Ashby’s Law stammt aus der Kybernetik und ist nach seinem Urheber, dem britischen Psychiater und Kybernetiker William Ross Ashby, benannt. Er formulierte 1956 in seinem Werk An Introduction to Cybernetics das sogenannte Gesetz der erforderlichen Varietät (Law of Requisite Variety), das als eines der grundlegenden Gesetze der Kybernetik gilt.

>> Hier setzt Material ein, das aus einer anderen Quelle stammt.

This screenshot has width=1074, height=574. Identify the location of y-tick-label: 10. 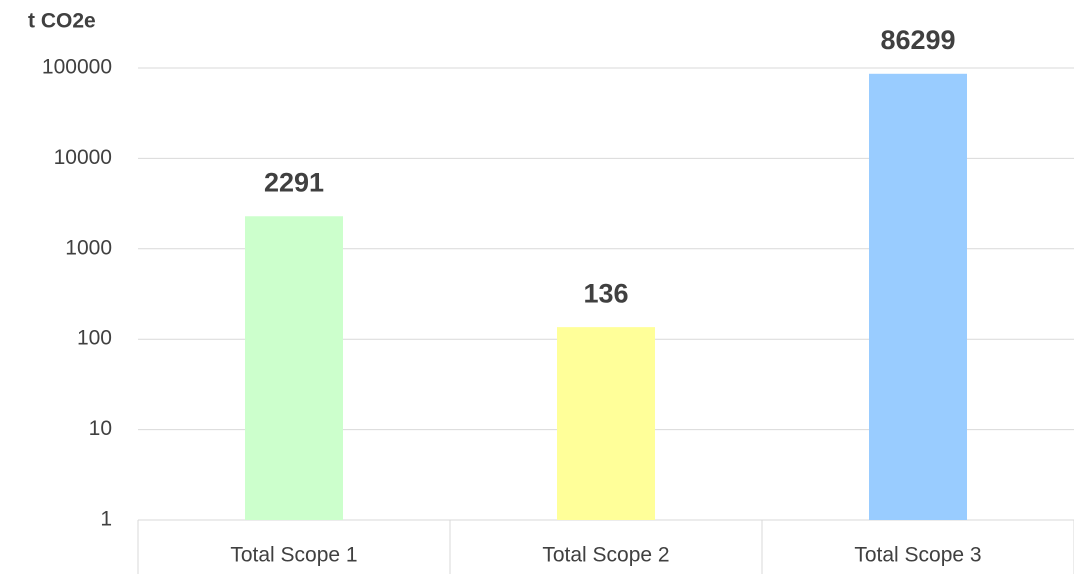
(100, 428).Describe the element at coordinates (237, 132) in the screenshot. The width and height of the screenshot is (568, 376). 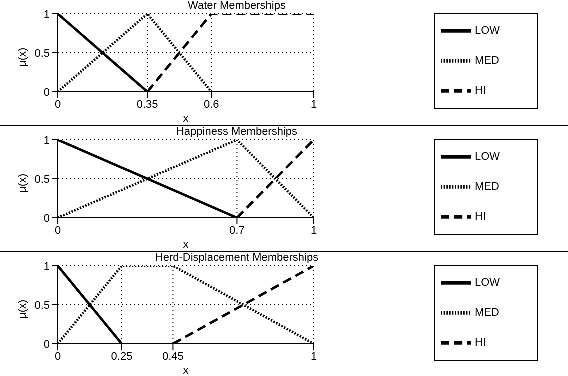
I see `chart-title: Happiness Memberships` at that location.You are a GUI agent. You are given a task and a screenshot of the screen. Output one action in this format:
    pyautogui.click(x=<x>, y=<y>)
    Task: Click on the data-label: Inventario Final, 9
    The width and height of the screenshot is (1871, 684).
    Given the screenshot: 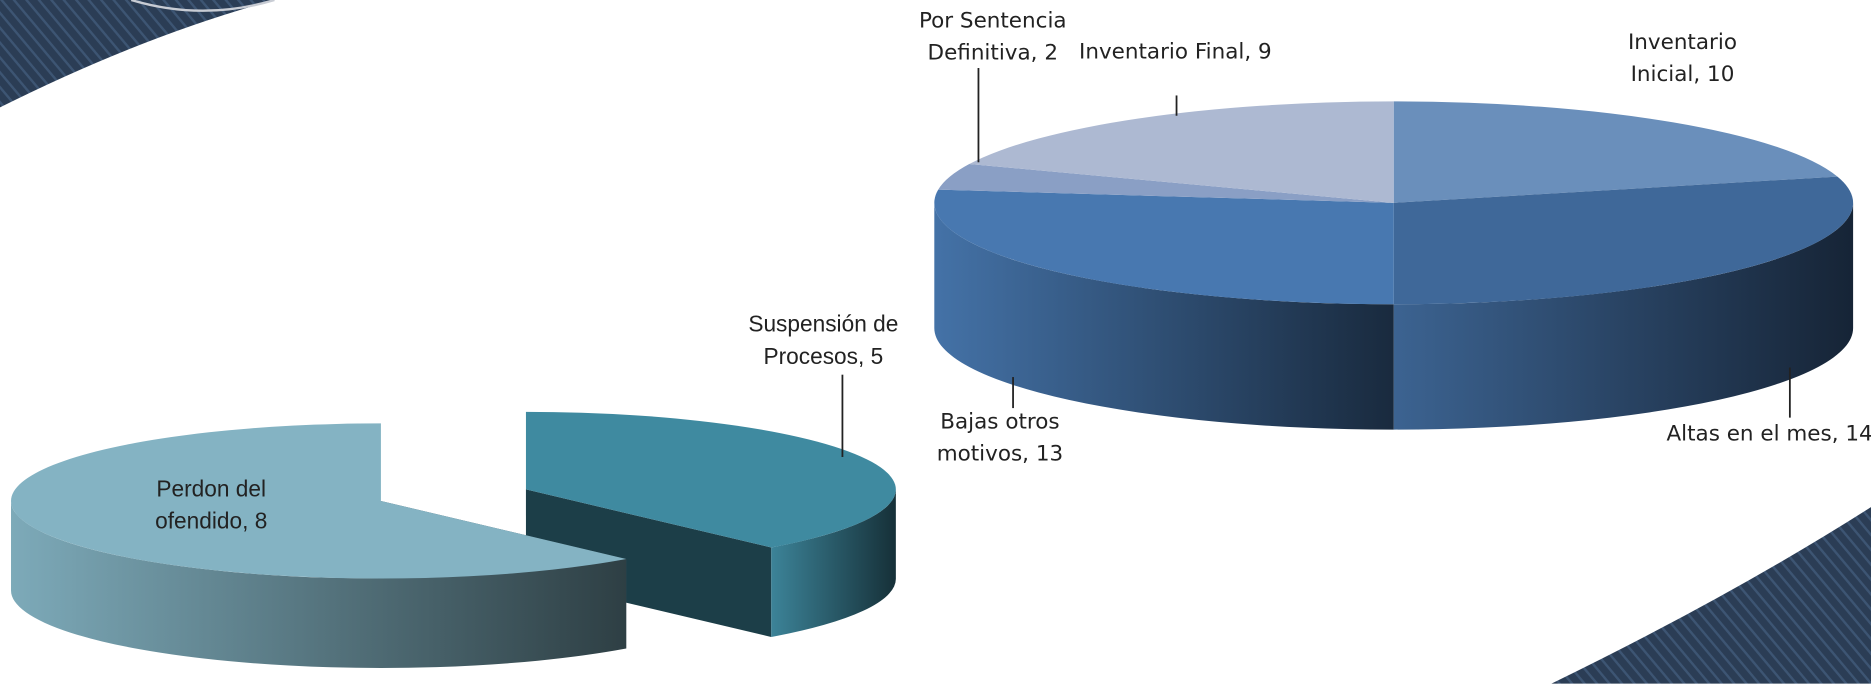 What is the action you would take?
    pyautogui.click(x=1176, y=52)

Only variety can absorb variety. — W. Ross Ashby

Was heißt das genau?

Varietät bezeichnet in der Kybernetik die Anzahl unterscheidbarer Zustände, die ein System annehmen kann. Ein Lichtschalter hat eine Varietät von 2 (an/aus), ein Würfel eine Varietät von 6. In realen Organisationen und ihrer Umwelt wächst die Varietät exponentiell mit der Anzahl der Elemente und deren Wechselwirkungen.

Ashby’s Law besagt nun: Ein System, das ein anderes System steuern oder regulieren will, muss mindestens so viel Varietät aufweisen wie das zu steuernde System. Oder umgekehrt formuliert: Wenn die Varietät der Umwelt die Kapazität eines Systems übersteigt, wird die Umwelt dieses System dominieren und letztlich destabilisieren.

Das hat zwei zentrale Konsequenzen für Organisationen. Erstens: Wer komplexe Situationen mit einfachen Steuerungsmodellen beherrschen will, wird scheitern. Ein Unternehmen, das in einem hochdynamischen Markt mit starren Prozessen, zentralistischer Entscheidungsfindung und standardisierten Antworten operiert, hat schlicht zu wenig Varietät, um auf die Vielfalt der Herausforderungen zu reagieren. Zweitens: Es gibt grundsätzlich zwei Strategien, um das Varietäts-Gleichgewicht herzustellen — entweder man erhöht die eigene Varietät (mehr Handlungsoptionen, dezentrale Entscheidungen, diverse Teams) oder man reduziert die Varietät der Umwelt (Standardisierung, Marktnischen, Komplexitätsreduktion im Produktportfolio).

Henry Ford war ein Meister der Varietätsreduktion: Der Kunde konnte das Model T in jeder Farbe haben, solange es Schwarz war. Massenproduktion funktioniert genau so — man begrenzt die Wahlmöglichkeiten der Umwelt, um mit begrenzter interner Varietät zurechtzukommen. Das funktioniert, solange die Umwelt sich darauf einlässt. Stafford Beer, der Ashby’s Ideen auf die Organisationstheorie übertrug und das Viable System Model (VSM) entwickelte, formulierte es so: Variety absorbs variety. Er nutzte das Gesetz, um die notwendige Managementkapazität für die Lebensfähigkeit von Organisationen zu bestimmen.

In der heutigen Welt, in der die Varietät der Umwelt durch Digitalisierung, globale Vernetzung und beschleunigte Veränderungszyklen drastisch gestiegen ist, funktioniert die Strategie der reinen Varietätsreduktion immer weniger. Organisationen, die in der Vergangenheit mit deutlich niedrigerer Umweltkomplexität zurechtkommen mussten, sind heute strukturell überfordert — nicht weil ihre Mitarbeiter unfähig sind, sondern weil ihre Steuerungsarchitektur nicht genug Varietät besitzt.

Ein konkretes Beispiel: Viele Unternehmen versuchen, auf die Varietät des Marktes mit immer detaillierteren Planungsprozessen und umfangreicheren Reporting-Strukturen zu reagieren. Das ist paradox, denn damit erhöhen sie nicht die eigene Handlungsvarietät, sondern lediglich die interne Bürokratie. Die Varietät des Regulators (Management) steigt nicht, aber die Komplexität des internen Systems schon. Wer stattdessen Teams ermächtigt, vor Ort Entscheidungen zu treffen, interdisziplinäre Zusammenarbeit fördert und dezentrale Sensorik etabliert, erhöht tatsächlich die Varietät der Organisation dort, wo sie gebraucht wird — an der Schnittstelle zur Umwelt.

Man tut also gut daran, sich bei der Gestaltung von Organisationen und Steuerungsmodellen zu fragen: Passt die Varietät unserer Strukturen und Entscheidungswege zur Varietät der Herausforderungen, mit denen wir konfrontiert sind?

Referenzen

Ashby, W. R. (1956). An Introduction to Cybernetics. Chapman & Hall.

Beer, S. (1979). The Heart of Enterprise. Wiley.

Beer, S. (1981). Brain of the Firm (2nd ed.). Wiley.